Recommendations for Standardizing MRI-based Evaluation of Perianal Fistulizing Disease Activity in Pediatric Crohn’s Disease Clinical Trials

Abstract Background Perianal fistulas and abscesses occur commonly as complications of pediatric Crohn’s disease (CD). A validated imaging assessment tool for quantification of perianal disease severity and activity is needed to evaluate treatment response. We aimed to identify magnetic resonance imaging (MRI)-based measures of perianal fistulizing disease activity and study design features appropriate for pediatric patients. Methods Seventy-nine statements relevant to MRI-based assessment of pediatric perianal fistulizing CD activity and clinical trial design were generated from literature review and expert opinion. Statement appropriateness was rated by a panel (N = 15) of gastroenterologists, radiologists, and surgeons using modified RAND/University of California Los Angeles appropriateness methodology. Results The modified Van Assche Index (mVAI) and the Magnetic Resonance Novel Index for Fistula Imaging in CD (MAGNIFI-CD) were considered appropriate instruments for use in pediatric perianal fistulizing disease clinical trials. Although there was concern regarding the use of intravascular contrast material in pediatric patients, its use in clinical trials was considered appropriate. A clinically evident fistula tract and radiologic disease defined as at least 1 fistula or abscess on pelvic MRI were considered appropriate trial inclusion criteria.
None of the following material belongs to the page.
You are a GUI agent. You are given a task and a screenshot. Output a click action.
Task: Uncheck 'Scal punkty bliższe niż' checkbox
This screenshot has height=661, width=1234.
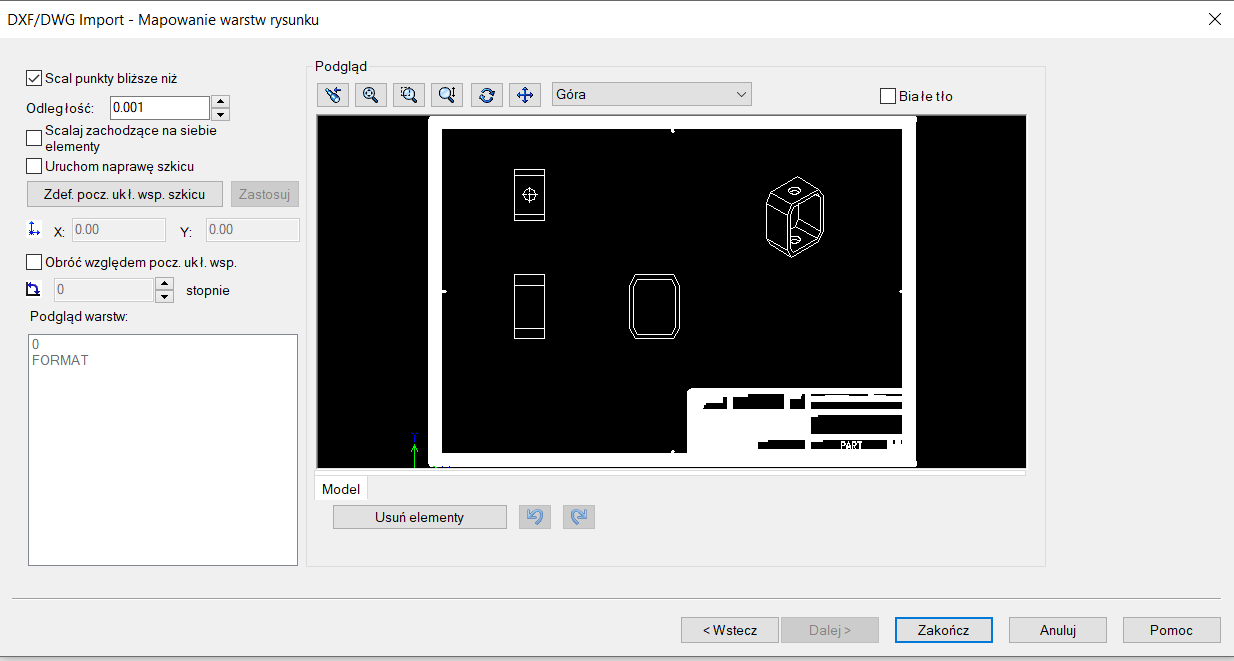coord(35,78)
A coprimary clinical and radiologic end point and inclusion of a patient-reported outcome were also considered appropriate. Conclusion Outcomes of treatment of perianal fistulizing disease in children must include MRI. Existing multi-item measures, specifically the mVAI and MAGNIFI-CD, can be adapted and used for children. Further research to assess the operating properties of the indices when used in a pediatric patient population is ongoing.